$5000 Gold Halves 21% Crash as China Cuts US Bonds, Japan Votes for Stimulus
GOLD and SILVER prices rose back above $5000 and $80 per ounce respectively on Monday as the US Dollar weakened, Chinese regulators told banks to cut their US Treasury bond holdings, and Tokyo's stock market led global equities higher after a resounding election victory for the governing LDP party's economic stimulus plans, writes Atsuko Whitehouse at BullionVault.
With gold recovering exactly half of its 21.3% crash from end-January's new all-time gold highs near $5600 per Troy ounce, silver today regained a little more than 1/4 of its 47.2% crash from $121.
Monday's continued rally in precious metals came as the price of Japanese government bonds fell with US Treasury bonds after Japan's Sanae Takaichi − the world No.4 economy's first ever female prime minister − won a landslide victory, giving her governing Liberal Democratic Party a two-thirds supermajority in parliament's lower house.

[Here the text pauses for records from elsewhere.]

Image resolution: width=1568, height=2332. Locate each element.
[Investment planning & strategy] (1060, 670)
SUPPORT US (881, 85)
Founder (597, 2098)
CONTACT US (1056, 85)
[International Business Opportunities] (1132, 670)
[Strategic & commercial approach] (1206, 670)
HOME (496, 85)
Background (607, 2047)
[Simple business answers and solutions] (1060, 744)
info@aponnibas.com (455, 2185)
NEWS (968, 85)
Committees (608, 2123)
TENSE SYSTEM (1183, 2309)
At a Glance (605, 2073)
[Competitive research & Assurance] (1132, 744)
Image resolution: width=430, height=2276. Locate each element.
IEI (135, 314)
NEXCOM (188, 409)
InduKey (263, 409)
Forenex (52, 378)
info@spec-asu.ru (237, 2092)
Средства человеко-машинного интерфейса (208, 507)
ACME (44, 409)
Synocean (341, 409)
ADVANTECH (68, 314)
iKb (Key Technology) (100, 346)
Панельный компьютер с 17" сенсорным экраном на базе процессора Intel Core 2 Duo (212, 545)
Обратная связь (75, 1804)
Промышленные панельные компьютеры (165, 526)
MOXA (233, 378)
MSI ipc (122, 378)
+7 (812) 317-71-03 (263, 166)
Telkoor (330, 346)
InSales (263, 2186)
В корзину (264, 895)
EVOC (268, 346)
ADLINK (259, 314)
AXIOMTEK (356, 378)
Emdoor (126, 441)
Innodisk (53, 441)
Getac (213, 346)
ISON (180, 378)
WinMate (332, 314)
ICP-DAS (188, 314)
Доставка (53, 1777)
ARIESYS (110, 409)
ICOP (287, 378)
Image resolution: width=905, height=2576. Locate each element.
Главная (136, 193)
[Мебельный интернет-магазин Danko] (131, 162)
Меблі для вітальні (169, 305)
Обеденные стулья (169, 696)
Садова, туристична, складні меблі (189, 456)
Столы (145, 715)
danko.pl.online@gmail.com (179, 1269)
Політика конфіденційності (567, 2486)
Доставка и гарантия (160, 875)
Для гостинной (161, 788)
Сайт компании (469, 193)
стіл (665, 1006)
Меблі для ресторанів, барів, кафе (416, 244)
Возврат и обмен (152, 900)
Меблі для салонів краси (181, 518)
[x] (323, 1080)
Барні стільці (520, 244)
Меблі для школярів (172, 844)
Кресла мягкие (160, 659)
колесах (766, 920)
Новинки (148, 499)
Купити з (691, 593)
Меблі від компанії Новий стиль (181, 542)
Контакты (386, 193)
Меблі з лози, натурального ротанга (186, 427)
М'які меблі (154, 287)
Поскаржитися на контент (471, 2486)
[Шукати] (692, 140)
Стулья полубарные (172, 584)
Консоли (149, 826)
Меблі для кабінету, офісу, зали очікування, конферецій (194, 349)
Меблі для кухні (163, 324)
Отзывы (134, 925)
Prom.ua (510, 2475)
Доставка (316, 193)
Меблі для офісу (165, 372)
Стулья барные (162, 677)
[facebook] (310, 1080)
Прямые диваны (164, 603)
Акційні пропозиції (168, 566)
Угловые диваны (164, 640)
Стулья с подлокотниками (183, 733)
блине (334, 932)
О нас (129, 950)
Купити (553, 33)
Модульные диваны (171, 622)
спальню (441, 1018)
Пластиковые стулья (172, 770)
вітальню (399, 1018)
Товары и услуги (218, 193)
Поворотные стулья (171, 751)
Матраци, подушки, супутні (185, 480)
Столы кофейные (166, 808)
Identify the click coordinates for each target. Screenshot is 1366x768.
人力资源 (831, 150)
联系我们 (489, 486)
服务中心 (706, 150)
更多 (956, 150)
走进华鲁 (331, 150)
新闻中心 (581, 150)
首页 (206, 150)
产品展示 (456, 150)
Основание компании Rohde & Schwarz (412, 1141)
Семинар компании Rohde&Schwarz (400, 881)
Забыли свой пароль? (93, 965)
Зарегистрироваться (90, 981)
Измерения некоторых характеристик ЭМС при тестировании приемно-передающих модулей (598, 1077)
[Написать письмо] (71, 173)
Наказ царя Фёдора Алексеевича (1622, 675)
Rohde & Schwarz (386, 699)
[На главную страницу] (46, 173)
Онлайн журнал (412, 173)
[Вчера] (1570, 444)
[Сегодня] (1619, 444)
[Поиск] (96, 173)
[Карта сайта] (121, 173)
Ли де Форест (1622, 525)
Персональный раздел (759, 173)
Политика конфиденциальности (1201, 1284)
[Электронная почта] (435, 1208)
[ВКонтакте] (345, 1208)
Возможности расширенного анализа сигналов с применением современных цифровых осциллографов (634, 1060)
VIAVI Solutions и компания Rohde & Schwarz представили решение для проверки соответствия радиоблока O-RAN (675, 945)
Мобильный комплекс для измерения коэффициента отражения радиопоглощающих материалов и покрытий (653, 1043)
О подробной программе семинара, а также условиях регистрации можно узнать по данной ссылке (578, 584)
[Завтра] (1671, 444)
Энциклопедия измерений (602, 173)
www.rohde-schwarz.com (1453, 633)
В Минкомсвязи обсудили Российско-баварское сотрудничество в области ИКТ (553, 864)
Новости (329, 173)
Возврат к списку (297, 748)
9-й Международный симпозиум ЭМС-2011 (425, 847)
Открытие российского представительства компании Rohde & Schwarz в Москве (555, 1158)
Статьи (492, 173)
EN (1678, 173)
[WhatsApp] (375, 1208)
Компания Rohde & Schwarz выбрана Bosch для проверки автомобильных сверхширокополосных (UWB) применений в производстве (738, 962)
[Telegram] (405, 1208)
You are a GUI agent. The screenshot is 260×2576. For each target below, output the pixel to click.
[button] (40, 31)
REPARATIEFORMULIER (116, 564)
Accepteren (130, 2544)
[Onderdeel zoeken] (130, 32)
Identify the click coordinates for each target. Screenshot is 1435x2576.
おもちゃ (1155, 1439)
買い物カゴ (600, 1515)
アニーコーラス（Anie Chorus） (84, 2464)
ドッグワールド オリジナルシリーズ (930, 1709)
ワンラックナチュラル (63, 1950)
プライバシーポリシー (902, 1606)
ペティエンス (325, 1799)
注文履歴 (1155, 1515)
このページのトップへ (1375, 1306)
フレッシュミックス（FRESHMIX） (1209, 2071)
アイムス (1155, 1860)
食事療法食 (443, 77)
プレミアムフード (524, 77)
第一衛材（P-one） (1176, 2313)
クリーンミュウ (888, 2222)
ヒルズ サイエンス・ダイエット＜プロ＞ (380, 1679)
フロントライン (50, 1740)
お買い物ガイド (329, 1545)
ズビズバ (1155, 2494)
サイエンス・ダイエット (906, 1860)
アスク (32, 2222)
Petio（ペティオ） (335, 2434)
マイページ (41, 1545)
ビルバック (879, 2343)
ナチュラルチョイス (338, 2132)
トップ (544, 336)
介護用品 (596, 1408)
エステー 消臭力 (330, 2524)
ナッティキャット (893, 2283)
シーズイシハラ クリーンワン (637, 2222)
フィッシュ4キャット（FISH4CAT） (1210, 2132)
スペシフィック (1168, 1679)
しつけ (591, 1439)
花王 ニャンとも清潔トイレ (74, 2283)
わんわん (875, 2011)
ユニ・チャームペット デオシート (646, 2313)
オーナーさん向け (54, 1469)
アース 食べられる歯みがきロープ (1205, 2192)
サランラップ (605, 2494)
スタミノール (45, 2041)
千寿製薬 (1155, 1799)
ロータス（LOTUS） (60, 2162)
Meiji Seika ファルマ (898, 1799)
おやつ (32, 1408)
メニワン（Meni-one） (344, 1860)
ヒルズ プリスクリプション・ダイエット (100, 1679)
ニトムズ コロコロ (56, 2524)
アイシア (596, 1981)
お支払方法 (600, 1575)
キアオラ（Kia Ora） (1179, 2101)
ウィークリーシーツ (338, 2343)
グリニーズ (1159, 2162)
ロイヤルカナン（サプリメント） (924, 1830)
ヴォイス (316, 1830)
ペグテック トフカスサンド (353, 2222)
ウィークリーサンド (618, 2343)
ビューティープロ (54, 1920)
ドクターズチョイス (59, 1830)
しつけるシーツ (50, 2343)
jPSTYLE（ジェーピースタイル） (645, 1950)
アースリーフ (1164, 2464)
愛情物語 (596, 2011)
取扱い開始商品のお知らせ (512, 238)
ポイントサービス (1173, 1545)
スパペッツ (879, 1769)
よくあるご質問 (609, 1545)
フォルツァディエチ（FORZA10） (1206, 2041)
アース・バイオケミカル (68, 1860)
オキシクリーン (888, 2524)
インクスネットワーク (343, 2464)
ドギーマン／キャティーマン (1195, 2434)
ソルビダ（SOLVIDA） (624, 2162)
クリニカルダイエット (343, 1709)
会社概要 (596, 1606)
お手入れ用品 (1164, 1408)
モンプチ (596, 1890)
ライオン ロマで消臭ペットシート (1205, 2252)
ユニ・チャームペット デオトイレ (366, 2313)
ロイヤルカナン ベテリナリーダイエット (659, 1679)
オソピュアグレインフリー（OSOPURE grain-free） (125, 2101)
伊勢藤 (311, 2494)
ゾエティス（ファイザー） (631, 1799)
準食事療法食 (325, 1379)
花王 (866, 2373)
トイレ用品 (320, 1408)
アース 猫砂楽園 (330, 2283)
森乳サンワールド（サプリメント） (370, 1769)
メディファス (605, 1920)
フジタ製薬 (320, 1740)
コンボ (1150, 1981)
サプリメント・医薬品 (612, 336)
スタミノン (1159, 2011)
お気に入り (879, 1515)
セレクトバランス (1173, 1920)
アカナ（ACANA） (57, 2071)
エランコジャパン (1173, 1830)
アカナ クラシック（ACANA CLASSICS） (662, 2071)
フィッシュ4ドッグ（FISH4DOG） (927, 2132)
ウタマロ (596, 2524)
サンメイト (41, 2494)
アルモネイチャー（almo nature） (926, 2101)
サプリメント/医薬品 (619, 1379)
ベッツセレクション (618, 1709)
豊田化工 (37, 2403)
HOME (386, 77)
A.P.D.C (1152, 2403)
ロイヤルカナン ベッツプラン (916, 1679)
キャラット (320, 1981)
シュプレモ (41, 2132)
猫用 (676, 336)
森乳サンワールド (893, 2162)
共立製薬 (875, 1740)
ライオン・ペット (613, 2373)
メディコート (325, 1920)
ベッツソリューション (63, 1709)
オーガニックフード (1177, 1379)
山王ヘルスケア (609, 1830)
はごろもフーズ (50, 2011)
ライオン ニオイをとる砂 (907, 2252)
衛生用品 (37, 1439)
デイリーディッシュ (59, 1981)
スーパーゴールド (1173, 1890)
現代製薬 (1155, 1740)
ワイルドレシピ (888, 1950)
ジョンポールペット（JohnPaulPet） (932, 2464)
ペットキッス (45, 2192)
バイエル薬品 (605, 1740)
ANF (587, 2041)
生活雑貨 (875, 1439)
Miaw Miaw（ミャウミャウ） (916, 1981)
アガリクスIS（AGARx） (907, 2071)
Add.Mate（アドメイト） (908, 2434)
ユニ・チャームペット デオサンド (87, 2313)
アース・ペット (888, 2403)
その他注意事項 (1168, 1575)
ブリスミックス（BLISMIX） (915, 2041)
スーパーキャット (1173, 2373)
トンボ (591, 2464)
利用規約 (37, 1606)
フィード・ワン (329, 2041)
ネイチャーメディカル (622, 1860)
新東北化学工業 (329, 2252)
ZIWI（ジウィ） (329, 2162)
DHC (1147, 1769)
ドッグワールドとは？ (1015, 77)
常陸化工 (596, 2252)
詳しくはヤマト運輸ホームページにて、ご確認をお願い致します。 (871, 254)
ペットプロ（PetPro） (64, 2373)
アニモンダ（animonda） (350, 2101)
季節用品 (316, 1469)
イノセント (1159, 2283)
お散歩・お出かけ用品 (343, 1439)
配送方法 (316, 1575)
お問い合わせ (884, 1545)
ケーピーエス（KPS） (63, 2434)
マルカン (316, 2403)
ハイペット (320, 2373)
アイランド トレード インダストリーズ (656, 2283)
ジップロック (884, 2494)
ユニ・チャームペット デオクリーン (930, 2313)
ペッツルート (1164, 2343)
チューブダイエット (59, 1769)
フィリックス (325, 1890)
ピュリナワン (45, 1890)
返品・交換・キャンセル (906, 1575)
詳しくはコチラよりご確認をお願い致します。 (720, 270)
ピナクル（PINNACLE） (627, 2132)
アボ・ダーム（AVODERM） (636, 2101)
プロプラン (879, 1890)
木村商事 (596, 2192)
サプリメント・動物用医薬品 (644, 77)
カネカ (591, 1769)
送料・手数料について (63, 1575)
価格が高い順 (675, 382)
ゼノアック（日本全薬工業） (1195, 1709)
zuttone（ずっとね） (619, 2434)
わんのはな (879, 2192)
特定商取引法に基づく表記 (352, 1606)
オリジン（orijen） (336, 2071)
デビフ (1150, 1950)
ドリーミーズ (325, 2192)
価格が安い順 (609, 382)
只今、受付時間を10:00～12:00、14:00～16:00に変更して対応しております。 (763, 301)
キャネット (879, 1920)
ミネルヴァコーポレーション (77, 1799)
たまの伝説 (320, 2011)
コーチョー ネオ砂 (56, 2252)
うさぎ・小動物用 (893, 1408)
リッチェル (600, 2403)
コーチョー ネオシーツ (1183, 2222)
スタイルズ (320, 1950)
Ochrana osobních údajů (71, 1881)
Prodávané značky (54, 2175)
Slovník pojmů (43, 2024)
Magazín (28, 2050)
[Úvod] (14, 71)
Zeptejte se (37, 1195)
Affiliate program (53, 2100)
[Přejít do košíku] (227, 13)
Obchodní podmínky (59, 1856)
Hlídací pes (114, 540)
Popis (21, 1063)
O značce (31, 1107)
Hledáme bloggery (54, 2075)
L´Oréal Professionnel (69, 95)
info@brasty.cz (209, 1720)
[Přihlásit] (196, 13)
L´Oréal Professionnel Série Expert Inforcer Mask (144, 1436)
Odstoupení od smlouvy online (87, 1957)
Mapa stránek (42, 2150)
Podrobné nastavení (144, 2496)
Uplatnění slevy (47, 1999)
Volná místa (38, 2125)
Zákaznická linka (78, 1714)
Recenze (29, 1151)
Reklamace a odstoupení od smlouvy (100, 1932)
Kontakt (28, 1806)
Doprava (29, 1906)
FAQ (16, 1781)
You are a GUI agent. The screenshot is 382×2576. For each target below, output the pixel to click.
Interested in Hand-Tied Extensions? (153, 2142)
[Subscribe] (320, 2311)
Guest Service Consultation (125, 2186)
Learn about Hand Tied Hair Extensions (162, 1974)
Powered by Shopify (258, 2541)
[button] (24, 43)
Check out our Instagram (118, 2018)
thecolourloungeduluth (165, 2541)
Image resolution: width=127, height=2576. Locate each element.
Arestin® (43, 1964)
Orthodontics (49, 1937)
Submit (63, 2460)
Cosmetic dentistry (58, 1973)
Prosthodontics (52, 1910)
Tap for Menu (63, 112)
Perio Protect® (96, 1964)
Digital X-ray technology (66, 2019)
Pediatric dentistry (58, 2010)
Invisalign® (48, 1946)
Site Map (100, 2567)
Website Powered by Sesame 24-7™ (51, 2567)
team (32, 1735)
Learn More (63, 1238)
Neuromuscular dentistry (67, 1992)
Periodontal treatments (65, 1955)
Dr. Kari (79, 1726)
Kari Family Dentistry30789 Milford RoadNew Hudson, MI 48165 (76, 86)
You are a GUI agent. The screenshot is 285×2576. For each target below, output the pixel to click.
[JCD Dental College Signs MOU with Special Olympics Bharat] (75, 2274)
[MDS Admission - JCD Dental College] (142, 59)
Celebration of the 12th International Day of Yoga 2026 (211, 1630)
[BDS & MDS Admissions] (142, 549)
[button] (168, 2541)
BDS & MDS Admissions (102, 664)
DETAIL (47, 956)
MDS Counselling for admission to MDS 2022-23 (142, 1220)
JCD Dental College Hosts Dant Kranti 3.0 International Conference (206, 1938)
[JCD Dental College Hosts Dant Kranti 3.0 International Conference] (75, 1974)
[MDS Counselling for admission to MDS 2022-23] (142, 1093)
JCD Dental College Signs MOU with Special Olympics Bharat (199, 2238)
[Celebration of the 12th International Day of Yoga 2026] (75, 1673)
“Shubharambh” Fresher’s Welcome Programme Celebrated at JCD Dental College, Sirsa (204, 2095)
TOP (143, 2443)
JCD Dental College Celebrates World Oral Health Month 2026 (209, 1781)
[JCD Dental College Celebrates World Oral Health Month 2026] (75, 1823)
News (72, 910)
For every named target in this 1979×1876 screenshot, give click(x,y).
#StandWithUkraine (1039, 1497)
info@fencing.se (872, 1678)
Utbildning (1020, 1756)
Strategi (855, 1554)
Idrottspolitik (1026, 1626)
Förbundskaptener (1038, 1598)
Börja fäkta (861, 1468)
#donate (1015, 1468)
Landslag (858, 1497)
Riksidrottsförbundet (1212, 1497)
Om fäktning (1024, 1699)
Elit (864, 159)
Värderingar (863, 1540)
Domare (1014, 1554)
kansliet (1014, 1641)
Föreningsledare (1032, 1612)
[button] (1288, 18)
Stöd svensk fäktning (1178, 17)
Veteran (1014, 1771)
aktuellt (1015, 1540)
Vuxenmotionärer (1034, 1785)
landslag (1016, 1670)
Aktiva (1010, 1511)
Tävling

That took 10-year JGB yields up near late-January's 3-decade records above 2.35% per annum after Takaichi won on a promise to increase government spending and suspend consumption tax on food for 2 years despite Japan already carrying the heaviest sovereign debt burden in the developed world.
Japan's government debt reached over ¥1.1 trillion ($7.2 trn) at the end of 2025 according to Japan's Ministry of Finance, with the debt-to-GDP ratio exceeding 230%, almost twice the level of the USA.
Investors in Japanese government bonds suffered a $41 billion drop in value last month after Takaichi called the snap election on 20th January.
Ten-year US Treasuries also fell on Monday, pushing yields – a benchmark rate for government as well as many financial and commercial borrowing costs – up two basis points to 4.23% ahead of US jobs, inflation and retail sales data due this week.
Financial regulators in China have urged commercial banks to limit purchases of US government bonds, instructing those with high exposure to cut their positions, according to un-named sources quoted by Bloomberg.
But the move was framed around diversifying market risk rather than geopolitical manoeuvring or a fundamental loss of confidence in US creditworthiness, the news-wire says.
China's sovereign holdings of US Treasury debt fell to $682.6 billion in November, down around 1% month on month according to data released by the US Department of the Treasury last month.
The People's Bank of China (PBOC) grew its gold bullion reserves yet again in January, new data said this weekend, albeit by only 1 tonne to 2,308 tonnes.
"Fresh PBOC data confirmed a fifteenth consecutive month of gold reserve accumulation, reinforcing China's broader strategic diversification away from US Treasuries," says the trading desk of Chinese-owned London bullion bank ICBC Standard.
"Unruly" trading in China is what caused the recent wild swings in global gold prices, said US Treasury Secretary and former hedge fund manager Scott Bessent to Fox News yesterday.
With Chinese New Year set to shut the Shanghai Gold Exchange for a week starting Friday, gold prices in China – the No.1 mining producer, household consumer, central-bank buyer, and net importer – rose 3.5% today to a 3-session high of ¥1124 per gram, trading at the equivalent of a $12 per ounce premium to London quotes, indicating recovering demand.
The Shanghai gold premium climbed as high as $46 during last week's global gold price crash before turning to a discount on Friday's strong rally as the Shanghai Gold Exchange (SGE) and Shanghai Futures Exchange (SHFE) both announced hikes to margin requirements for new trading positions, aimed at cooling volatile trading.
Global stock markets meanwhile steadied on Monday as the pan-European Stoxx 600 edged higher by 0.2%, while S&P500 futures were little changed after the benchmark's best session since May on Friday followed sizable losses last week.
Tokyo's Nikkei 225 stock index rose 3.9% to a new all-time high following Takaichi's election win.
The Dollar Index – a measure of the US currency's value versus its major peers – fell 0.3% this morning, marking its second consecutive session of losses.
The greenback weakened more sharply against the Chinese Yuan, falling to a 33-month low.
Silver lease rates in London meantime eased to 3% annualized on 1-month deals, half the spike seen on Friday.